= TEXTE SOURCE =
━━━━━━━━

Or, selon les termes employés par M. Tutogoro et tels que rapportés dans la presse locale, cet hymne « ne reflète ni la fierté, ni l’identité » des Kanaks mélanésiens.
Lors de son discours de passation de la Présidence, en guise de conclusion, M. Tutugoro aurait par ailleurs tenu à faire connaître sa position aux autres pays membres du bloc, par voie du traducteur-interprète qui leur était, comme à chaque fois, assigné.
Selon les mêmes sources, devant les dirigeants mélanésiens, il aurait alors évoqué, sous forme de rappel, des sentiments proches de l’ « insulte » à chaque fois que l’hymne national français était utilisé pour représenter ce mouvement politique.

Dans sa pétition de demande, le MULPO avait tenté de faire valoir que le Front de Libération Nationale Kanak Socialiste (FLNKS) de Nouvelle-Calédonie, bien que n’étant pas une entité étatique, contrairement aux quatre pays membres, jouissait du statut de membre de plein droit.
Le FLNKS achève, avec ce sommet, une Présidence tournante de deux années au cours desquelles ce mouvement politique a toujours milité en faveur du soutien aux Papous d’Indonésie.

━━━━━━━━

= INFORMATIONS FOURNIES =
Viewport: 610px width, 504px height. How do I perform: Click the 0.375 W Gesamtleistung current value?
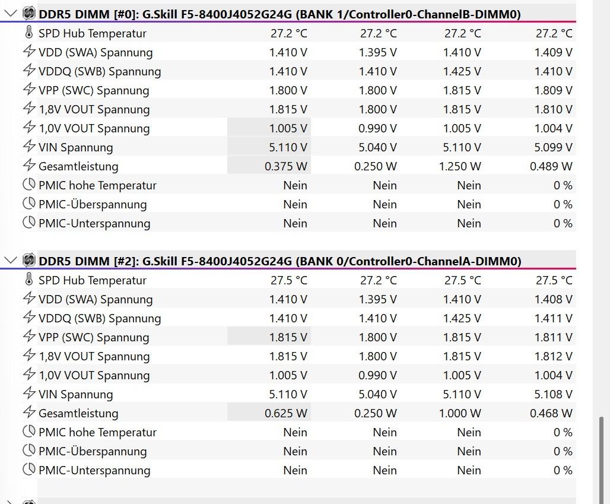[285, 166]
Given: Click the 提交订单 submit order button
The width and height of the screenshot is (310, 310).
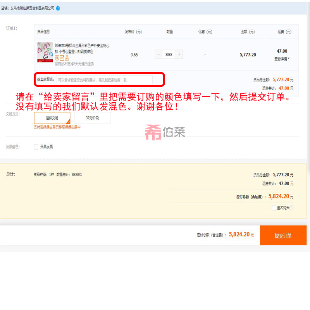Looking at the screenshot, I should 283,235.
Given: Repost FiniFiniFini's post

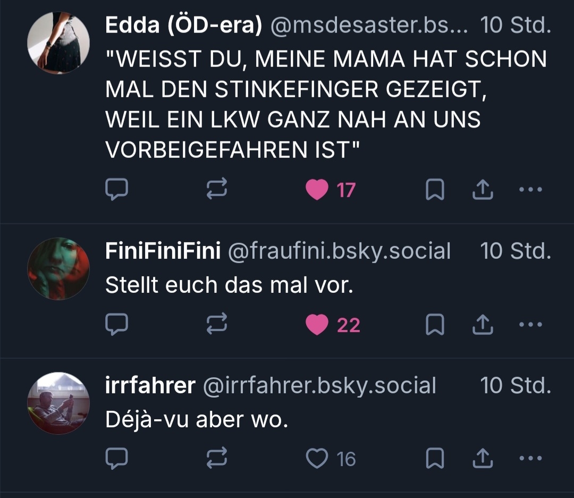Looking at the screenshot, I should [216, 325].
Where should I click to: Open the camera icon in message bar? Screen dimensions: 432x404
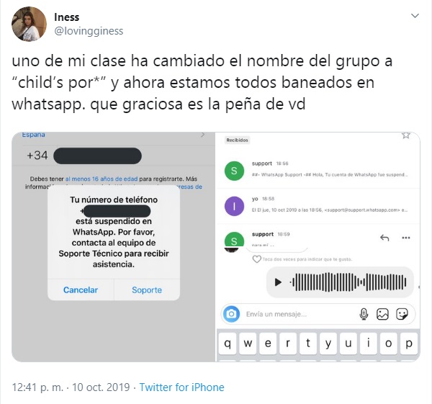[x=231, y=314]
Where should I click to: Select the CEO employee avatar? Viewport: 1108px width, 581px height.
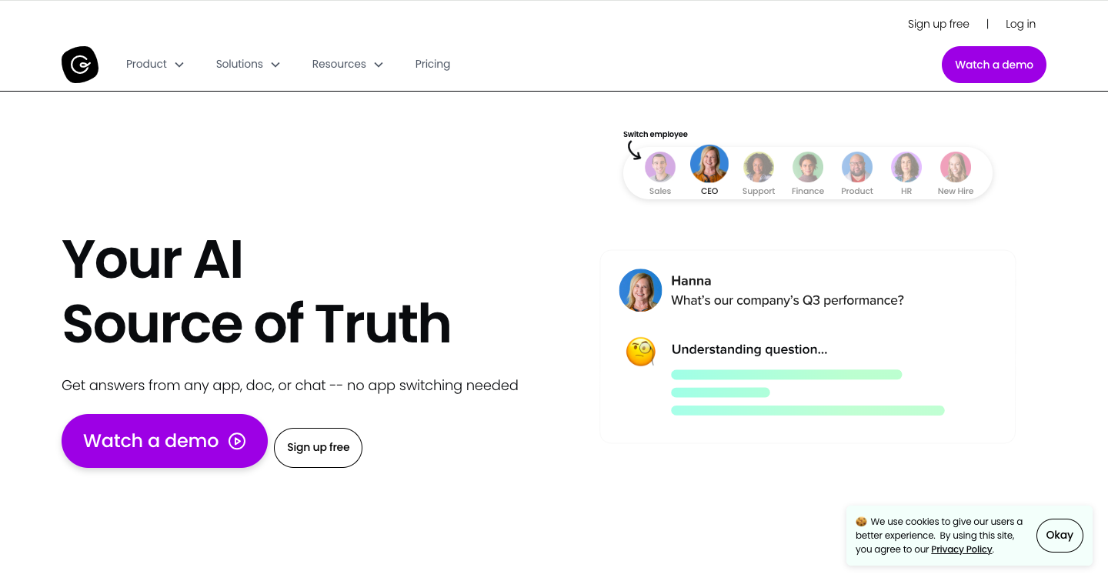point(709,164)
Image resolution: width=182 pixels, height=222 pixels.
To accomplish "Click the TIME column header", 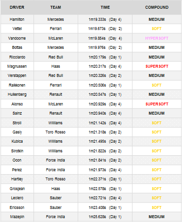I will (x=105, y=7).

━━━━━━━━

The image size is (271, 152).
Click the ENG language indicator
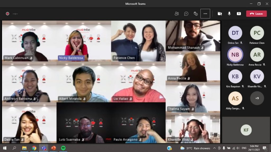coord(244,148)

━━━━━━━━

= VOS TÂCHES =
1 – Traduisez en anglais cette phrase tirée du texte sur le FLNKS : « Le FLNKS achève, avec ce sommet, une Présidence tournante de deux années au cours desquelles ce mouvement politique a toujours milité en faveur du soutien aux Papous d’Indonésie. »
2 – Rédigez la suite du texte sur le FLNKS à partir de l’endroit où il s’arrête.

= RÉSULTATS PAR TÂCHE =
1 – With this summit, the FLNKS completes a two-year rotating Presidency during which this political movement consistently campaigned in support of the Papuans of Indonesia.

2 –
Le nouveau Premier ministre de Vanuatu, Sato Kilman, n’assistait pas à ce sommet, retenu à Port-Vila par une situation politique toujours instable et une menace de motion de censure à son encontre, après son accession au pouvoir le 11 juin 2015 et le renversement de son prédécesseur, Joe Natuman.

Un dossier récurrent

La question de l’octroi d’un statut d’observateur ou de membre plein au mouvement de lutte de la Papouasie occidentale, territoire indonésien occupant la partie Ouest de l’île de Nouvelle-Guinée, revient régulièrement à l’ordre du jour des réunions du GMFL ces dernières années.
Ce « Mouvement Unifié de Libération pour la Papouasie Occidentale » (MULPO) tente depuis plusieurs années de se fédérer afin d’être en mesure de demander un statut de membre plein, pour lequel la demande avait été officiellement déposée.
La Papouasie occidentale, ancienne colonie néerlandaise, a été annexée par l’Indonésie en 1963.

Le GMFL a été créé en 1986, sur l’initiative du Premier ministre de Vanuatu de l’époque, le pasteur anglican Walter Lini.
Ce groupe subrégional comprend cinq membres : quatre sont des États insulaires (Fidji, la Papouasie-Nouvelle-Guinée, les îles Salomon, Vanuatu) et le dernier est le mouvement indépendantiste FLNKS de Nouvelle-Calédonie.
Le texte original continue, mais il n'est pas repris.